Given the end-effector position and orientation, the joint rotation angles can be determined. The position equations can be derived from the fourth column of the ${\mathit{T}}_{\mathit{f}\mathit{i}\mathit{n}\mathit{a}\mathit{l}}$ matrix.

$$\left\{\begin{array}{l}x=L_{1}cos{\theta }_1+L_{2}cos{\theta }_{1}cos{\theta }_2\\ y=L_{1}sin{\theta }_1+L_{2}sin{\theta }_{1}cos{\theta }_2\\ z=L_{2}sin{\theta }_2\end{array}\right.$$

(5)

From Equation (5), we obtain:

$${\theta }_2=\mathrm{atan}2\left(z,{\displaystyle \frac{x^2+y^2-L_1^2}{2L_1}}\right)$$

(6)

$${\theta }_1=\mathrm{atan}2\left(y,x\right)$$

(7)

(3)

Velocity Analysis

The velocity equations are obtained by differentiating the position equations with respect to time. Let ${\dot{\theta }}_1$ and ${\dot{\theta }}_2$ represent the angular velocities of joint 1 and joint 2, respectively.
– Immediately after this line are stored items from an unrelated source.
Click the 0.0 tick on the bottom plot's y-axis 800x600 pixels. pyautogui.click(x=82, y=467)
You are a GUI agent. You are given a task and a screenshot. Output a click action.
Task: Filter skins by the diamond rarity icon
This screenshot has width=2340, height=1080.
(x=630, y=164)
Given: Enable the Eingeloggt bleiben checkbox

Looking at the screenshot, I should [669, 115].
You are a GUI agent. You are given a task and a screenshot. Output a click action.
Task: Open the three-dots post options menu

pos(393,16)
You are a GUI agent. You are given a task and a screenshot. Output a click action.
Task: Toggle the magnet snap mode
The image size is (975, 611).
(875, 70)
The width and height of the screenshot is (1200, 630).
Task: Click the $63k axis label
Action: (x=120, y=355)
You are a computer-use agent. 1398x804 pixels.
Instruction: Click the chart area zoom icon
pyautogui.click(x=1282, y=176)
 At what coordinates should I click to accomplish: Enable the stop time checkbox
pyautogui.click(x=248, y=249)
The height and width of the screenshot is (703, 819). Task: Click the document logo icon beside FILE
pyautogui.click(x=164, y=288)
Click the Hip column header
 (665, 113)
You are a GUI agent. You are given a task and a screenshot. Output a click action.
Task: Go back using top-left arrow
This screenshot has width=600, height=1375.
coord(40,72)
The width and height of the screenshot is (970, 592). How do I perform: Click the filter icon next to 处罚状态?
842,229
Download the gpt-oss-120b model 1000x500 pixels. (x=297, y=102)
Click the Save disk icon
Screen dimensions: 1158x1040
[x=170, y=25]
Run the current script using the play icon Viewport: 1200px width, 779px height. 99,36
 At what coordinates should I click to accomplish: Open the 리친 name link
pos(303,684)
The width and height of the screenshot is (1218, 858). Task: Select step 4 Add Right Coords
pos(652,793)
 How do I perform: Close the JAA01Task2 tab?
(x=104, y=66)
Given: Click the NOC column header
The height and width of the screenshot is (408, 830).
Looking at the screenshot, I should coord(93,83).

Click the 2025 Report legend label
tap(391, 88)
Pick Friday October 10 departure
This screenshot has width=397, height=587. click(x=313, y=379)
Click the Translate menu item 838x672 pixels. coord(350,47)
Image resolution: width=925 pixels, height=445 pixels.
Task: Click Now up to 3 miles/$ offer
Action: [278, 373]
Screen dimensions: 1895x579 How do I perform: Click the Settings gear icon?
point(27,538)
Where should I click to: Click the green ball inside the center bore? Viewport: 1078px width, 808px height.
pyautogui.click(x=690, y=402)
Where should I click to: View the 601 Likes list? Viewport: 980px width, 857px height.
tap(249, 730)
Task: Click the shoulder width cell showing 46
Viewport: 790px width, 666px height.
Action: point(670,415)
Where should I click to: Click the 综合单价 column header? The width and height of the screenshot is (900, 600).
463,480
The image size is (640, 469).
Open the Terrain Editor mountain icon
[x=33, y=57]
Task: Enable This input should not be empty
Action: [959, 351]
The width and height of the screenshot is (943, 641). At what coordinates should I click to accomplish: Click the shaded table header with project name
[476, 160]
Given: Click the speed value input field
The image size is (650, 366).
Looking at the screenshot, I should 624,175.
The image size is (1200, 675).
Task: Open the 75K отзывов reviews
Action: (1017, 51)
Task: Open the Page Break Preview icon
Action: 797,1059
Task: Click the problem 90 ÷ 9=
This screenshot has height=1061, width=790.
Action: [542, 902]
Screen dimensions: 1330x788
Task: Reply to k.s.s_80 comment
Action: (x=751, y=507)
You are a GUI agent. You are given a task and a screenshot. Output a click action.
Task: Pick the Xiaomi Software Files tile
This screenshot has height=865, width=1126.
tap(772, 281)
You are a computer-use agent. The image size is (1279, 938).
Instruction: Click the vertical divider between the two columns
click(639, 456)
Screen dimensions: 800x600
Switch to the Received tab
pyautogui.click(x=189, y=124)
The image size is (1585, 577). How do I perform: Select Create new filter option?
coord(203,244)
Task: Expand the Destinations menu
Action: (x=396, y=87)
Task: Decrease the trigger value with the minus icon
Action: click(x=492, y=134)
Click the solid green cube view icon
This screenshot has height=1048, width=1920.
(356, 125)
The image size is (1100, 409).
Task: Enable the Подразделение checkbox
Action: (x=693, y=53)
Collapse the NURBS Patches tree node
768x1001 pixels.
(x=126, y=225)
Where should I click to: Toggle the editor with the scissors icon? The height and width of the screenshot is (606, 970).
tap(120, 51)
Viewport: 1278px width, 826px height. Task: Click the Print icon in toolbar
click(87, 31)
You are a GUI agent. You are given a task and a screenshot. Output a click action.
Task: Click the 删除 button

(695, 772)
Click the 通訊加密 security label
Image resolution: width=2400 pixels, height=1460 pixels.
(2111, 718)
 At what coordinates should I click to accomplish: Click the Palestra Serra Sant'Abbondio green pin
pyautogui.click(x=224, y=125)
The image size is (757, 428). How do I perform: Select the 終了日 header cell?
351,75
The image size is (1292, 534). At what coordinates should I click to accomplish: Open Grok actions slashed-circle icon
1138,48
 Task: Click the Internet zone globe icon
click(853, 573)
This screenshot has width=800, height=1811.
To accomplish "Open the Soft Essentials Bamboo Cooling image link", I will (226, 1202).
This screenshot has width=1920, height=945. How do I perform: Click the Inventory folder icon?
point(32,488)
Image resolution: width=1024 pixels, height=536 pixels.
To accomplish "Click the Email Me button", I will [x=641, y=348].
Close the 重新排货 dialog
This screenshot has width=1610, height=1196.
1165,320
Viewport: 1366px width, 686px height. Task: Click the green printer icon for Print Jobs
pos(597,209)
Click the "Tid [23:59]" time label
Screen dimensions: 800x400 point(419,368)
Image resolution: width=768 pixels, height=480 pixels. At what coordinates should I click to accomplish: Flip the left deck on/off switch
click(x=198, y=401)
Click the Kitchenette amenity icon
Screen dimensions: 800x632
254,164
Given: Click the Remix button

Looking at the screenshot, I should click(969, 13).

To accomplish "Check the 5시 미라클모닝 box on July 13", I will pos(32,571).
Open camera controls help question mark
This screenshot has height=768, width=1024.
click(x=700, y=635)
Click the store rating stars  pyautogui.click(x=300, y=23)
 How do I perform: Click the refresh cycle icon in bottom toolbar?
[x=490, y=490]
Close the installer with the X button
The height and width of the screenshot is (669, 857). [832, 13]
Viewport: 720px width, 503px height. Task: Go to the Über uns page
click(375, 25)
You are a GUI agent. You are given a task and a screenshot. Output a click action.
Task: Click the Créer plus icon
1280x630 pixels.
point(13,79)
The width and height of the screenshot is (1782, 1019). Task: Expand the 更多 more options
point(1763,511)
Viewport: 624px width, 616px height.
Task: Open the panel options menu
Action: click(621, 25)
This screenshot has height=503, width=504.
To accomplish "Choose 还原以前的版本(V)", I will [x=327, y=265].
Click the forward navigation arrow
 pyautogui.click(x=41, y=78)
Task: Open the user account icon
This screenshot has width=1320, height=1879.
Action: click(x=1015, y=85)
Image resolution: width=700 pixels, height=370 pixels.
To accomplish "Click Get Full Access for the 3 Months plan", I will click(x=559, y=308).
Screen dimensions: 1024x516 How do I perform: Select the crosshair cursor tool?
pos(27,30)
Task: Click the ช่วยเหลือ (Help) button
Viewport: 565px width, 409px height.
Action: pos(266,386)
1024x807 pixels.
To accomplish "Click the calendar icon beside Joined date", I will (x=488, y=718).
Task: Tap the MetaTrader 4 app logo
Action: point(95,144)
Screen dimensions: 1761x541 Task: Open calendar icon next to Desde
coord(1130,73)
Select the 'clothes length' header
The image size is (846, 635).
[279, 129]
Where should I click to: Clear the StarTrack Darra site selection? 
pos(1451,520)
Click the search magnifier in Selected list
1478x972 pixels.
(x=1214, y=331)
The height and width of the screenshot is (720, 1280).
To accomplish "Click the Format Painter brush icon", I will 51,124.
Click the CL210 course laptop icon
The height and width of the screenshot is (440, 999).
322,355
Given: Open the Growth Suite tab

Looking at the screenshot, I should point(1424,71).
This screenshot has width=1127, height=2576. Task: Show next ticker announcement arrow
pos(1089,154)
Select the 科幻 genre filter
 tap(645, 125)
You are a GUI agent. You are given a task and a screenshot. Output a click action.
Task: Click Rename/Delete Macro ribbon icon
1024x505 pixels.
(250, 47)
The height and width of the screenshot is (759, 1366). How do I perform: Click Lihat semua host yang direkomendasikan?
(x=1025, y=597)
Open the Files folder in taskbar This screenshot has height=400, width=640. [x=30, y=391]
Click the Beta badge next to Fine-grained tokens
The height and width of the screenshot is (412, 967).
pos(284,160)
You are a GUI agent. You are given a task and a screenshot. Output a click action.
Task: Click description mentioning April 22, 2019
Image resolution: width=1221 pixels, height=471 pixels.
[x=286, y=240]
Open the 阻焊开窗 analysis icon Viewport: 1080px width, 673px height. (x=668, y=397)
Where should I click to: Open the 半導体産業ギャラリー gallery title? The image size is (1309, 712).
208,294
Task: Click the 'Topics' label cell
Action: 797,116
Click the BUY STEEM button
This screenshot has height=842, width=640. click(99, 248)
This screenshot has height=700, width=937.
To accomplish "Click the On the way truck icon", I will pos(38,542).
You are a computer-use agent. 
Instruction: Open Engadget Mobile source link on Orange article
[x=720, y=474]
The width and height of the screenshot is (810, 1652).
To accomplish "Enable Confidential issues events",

Differentiating with respect to x, y, and z, respectively, yields Equation (8):

$$\left\{\begin{array}{l}\dot{x}=-\left(L_1+L_2\cos {\theta }_2\right)\mathrm{s}\mathrm{i}\mathrm{n}{\theta }_1{\dot{\theta }}_1-L_2\mathrm{c}\mathrm{o}\mathrm{s}{\theta }_1\mathrm{s}\mathrm{i}\mathrm{n}{\theta }_2{\dot{\theta }}_2\\ \dot{y}=\left(L_1+L_2\cos {\theta }_2\right)\mathrm{c}\mathrm{o}\mathrm{s}{\theta }_1{\dot{\theta }}_1-L_2\mathrm{s}\mathrm{i}\mathrm{n}{\theta }_1\mathrm{s}\mathrm{i}\mathrm{n}{\theta }_2{\dot{\theta }}_2\\ \dot{z}=L_2\mathrm{c}\mathrm{o}\mathrm{s}{\theta }_2{\dot{\theta }}_2\end{array}\right.$$

(8)

The velocity relationship can be described by the Jacobian matrix J:

$$\left[\begin{array}{c}\dot{x}\\ \dot{y}\\ \dot{z}\end{array}\right]=\mathit{J}\left[\begin{array}{c}{\dot{\theta }}_1\\ {\dot{\theta }}_2\end{array}\right]$$

(9)

where the Jacobian matrix J is given by Equation (10):

$$\mathit{J}=\left[\begin{array}{cc}-\left(L_1+L_2\cos {\theta }_2\right)\sin {\theta }_1& -L_2\cos {\theta }_1\sin {\theta }_2\\ \left(L_1+L_2\cos {\theta }_2\right)\cos {\theta }_1& -L_2\sin {\theta }_1\sin {\theta }_2\\ 0& L_2\cos {\theta }_2\end{array}\right]$$

(10)

In the kinematic analysis of the upper limb stretching mechanism, the range of ${\theta }_1$ and ${\theta }_2$ was set to $\left[0,{\displaystyle \frac{2\pi }{3}}\right]$. This made it possible to clearly define the mapping relationship between the joint angles and the end-effector pose. The resulting Jacobian matrix serves as a key parameter for characterizing the motion properties of the mechanism. It further enables motion control of the stretching device, thereby providing a theoretical foundation for research on upper limb stretching mechanisms.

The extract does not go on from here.